Gas infrastructure is a bridge to nowhere

The Feb. 6 Guest Viewpoint ("Gas provides bridge to cleaner energy tech") fails on several points.

It ignores the life cycle of natural gas, first by not counting the huge leakages in drilling, capturing, transport, processing and distribution (plus liquefying into LNG, and its transport and re-distribution if that's done) before burning.

Second, natural gas is mostly methane, and methane has been tagged as 80 times more damaging than carbon dioxide in trapping heat in the atmosphere over a 20-year period by the Intergovernmental Panel on Climate Change — it's a super-bad greenhouse gas. Studies by NASA and others give the more complete life-cycle story: natural gas is as bad for the climate as coal. Further, gas industry forecasts show that the available shale-gas supply has already peaked (2013), and will run out by 2040. Natural gas is the bridge fuel to nowhere.

Even more problematic is promoting the mindset that a significant renewable energy fraction is "decades away" — which will become true if responsible energy plans are diverted and resources are misspent on increasing natural gas use and infrastructure when they need to be spent now on increasing renewables, efficiencies and conservation. The Solutions Project ( shows exactly how New York can reach the goal of 100 percent renewable energy for all uses by 2050 through planned and vetted combinations of adding renewable sources, more efficient technologies and conservation measures.

Oh yeah, there's a catch: we have to begin now — change our mindset, support developing renewable energy resources, adopt efficiencies and reject developing more gas infrastructure.

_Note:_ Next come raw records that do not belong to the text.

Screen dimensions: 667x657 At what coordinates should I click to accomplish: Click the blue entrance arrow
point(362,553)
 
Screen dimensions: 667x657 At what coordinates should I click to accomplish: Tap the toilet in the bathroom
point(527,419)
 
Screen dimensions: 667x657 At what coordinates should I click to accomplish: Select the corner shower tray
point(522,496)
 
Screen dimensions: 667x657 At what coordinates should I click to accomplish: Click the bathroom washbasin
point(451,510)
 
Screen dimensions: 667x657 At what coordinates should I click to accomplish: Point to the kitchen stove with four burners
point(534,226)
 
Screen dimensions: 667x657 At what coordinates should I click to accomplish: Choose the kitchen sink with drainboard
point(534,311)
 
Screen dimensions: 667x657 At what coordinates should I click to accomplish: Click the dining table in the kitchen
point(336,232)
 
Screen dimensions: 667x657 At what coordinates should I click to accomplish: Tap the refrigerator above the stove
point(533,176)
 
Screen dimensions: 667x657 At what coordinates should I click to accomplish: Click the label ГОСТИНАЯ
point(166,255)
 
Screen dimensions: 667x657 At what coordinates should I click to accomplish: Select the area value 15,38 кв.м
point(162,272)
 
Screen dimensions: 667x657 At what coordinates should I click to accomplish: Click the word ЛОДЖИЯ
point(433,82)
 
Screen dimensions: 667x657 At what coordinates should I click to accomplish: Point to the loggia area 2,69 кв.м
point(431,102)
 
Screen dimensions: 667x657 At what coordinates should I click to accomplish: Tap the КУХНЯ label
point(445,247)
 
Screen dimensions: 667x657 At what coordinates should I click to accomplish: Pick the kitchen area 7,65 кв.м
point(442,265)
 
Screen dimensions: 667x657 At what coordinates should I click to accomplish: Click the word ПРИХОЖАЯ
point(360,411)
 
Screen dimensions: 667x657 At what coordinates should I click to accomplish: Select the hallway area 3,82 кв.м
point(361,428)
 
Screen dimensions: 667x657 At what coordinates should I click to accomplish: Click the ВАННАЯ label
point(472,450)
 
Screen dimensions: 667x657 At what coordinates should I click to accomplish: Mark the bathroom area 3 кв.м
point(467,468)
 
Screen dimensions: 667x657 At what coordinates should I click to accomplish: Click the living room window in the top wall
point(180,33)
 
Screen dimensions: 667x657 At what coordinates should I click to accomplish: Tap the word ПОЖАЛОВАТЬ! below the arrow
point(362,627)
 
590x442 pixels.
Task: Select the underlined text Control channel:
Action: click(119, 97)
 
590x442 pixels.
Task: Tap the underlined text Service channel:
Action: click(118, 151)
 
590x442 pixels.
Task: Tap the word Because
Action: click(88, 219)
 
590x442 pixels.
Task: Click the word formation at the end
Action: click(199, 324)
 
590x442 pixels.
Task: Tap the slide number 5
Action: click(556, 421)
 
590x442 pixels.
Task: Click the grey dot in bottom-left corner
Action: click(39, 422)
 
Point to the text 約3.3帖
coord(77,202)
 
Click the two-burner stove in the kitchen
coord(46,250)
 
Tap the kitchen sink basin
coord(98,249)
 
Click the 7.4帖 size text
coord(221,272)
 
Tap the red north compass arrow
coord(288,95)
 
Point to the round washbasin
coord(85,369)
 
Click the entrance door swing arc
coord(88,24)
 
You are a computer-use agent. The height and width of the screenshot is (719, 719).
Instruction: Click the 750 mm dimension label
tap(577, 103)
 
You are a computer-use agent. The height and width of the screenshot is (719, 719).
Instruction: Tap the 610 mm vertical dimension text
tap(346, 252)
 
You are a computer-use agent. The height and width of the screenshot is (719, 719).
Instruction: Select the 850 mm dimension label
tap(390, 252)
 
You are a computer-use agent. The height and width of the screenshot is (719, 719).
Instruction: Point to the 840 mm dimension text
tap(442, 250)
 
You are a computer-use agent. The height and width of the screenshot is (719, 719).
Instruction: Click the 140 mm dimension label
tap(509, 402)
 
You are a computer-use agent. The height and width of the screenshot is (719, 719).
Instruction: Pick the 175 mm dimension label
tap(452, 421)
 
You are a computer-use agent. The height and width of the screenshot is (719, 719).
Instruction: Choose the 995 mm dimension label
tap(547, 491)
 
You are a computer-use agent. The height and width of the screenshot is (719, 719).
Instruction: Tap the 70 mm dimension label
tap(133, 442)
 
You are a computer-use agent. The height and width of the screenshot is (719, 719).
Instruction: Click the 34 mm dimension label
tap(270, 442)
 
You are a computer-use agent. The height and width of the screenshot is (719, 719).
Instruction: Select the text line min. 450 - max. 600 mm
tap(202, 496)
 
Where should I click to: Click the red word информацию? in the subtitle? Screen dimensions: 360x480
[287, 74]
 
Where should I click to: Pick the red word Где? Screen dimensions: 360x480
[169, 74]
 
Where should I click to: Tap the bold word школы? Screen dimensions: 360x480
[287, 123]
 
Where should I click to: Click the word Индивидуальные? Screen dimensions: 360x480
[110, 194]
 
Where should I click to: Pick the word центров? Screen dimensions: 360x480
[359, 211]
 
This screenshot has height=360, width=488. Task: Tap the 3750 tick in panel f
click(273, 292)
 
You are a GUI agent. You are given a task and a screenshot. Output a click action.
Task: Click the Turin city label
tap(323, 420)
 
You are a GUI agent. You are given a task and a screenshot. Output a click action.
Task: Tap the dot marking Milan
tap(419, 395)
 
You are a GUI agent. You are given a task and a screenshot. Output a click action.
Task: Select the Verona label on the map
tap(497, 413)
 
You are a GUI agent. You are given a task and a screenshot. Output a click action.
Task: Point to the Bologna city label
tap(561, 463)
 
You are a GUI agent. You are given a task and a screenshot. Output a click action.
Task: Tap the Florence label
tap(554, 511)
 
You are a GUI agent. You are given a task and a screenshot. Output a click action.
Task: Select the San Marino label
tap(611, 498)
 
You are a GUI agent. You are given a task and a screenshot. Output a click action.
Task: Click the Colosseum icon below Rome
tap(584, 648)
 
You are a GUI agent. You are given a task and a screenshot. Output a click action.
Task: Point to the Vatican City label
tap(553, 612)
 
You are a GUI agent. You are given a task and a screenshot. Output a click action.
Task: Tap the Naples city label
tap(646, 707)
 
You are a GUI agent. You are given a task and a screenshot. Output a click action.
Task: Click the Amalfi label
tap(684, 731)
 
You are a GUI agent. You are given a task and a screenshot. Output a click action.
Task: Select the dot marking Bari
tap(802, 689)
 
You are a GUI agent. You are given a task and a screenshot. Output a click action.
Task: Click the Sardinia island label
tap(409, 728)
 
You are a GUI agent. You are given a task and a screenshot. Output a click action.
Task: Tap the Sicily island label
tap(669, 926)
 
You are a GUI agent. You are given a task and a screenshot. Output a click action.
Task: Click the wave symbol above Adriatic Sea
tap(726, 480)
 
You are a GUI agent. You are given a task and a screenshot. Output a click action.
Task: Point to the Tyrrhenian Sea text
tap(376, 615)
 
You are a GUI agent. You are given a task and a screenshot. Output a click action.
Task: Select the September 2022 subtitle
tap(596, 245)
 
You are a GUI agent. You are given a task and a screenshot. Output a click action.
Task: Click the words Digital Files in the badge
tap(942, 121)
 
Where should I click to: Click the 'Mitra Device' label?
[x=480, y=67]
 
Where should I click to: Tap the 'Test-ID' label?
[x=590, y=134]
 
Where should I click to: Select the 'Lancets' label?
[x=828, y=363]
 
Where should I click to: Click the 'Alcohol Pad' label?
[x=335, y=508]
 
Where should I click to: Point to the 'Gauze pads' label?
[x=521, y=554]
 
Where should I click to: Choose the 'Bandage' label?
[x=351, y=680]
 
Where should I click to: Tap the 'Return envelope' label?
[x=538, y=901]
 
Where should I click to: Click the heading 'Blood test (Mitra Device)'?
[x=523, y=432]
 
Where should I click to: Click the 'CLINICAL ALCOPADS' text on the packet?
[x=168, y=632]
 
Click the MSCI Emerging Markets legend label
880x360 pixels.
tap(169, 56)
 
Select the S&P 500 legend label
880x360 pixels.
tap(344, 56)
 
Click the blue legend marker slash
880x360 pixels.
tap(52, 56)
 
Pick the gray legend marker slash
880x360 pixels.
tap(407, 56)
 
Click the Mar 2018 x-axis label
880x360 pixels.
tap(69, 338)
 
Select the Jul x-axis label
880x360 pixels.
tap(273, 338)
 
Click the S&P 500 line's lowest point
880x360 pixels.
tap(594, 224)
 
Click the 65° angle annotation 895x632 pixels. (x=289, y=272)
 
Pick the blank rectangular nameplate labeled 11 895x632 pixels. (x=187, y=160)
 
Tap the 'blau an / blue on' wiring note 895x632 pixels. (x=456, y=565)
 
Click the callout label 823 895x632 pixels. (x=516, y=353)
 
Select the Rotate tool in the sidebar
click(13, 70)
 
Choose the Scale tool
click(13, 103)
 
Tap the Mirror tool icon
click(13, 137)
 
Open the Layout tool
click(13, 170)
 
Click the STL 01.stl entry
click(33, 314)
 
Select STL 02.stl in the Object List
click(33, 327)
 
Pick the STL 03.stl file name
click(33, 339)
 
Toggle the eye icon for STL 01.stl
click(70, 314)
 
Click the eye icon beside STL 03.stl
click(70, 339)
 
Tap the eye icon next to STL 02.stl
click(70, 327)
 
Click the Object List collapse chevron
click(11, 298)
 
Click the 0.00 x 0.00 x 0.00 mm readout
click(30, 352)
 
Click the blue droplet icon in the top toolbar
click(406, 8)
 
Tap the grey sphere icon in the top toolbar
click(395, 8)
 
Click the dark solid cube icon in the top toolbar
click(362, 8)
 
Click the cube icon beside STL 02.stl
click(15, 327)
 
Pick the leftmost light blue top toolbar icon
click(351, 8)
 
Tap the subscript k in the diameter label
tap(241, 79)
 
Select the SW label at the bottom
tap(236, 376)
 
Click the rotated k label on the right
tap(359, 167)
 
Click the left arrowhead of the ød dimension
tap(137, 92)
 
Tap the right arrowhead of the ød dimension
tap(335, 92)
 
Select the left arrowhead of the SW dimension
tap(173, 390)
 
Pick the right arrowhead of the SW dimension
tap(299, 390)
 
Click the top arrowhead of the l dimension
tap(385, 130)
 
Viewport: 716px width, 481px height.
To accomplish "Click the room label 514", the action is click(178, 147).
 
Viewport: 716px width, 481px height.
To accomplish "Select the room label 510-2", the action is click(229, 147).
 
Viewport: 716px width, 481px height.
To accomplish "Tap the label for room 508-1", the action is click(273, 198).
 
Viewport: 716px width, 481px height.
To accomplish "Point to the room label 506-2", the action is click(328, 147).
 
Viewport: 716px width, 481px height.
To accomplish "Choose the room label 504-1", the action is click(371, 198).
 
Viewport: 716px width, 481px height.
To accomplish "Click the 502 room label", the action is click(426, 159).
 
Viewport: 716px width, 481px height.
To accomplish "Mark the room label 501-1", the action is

What, reject developing more gas infrastructure? Yes, whether it is:

• rejecting re-powering to natural gas the unneeded Cayuga power plant in favor of NYSEG's plan to make certain transmission lines more efficient (cheaper, conservation-oriented), or

• rejecting Dominion's New Markets proposal to increase the pressure in its 50-year-old gas pipelines through New York with more compressor stations and new connections (it's easier to export gas overseas from Canada), or

• rejecting NYSEG's attempt to build a 7-mile-long gas distribution line — or will it be a higher-volume transmission line? — from Freeville to Lansing through people's front yards (for four proposed residential and mixed-use development projects that could be re-located and/or powered differently), or

• rejecting Crestwood's plan to transport natural gas to storage in leaky former salt mine caverns under Seneca Lake (who is ready to fix the spills, polluted drinking water and crops, potential explosions, and loss of tourism?), or

• rejecting plans for allowing exporting gas from LNG terminals along the coastlines.

We need to reject them because gas infrastructure build-out diverts investment dollars and resources onto a bridge to nowhere, leaving us far away from the real climate-change solutions and with no time to start over. Finally, there are the job differences: $1 million spent in oil and gas development creates five jobs; $1 million spent in solar or wind creates more than nine jobs. Let's head now for the future that's sustainable.

Ritchie, an Ithaca resident, is a member of the Solarize Tompkins SE residential solar energy initiative.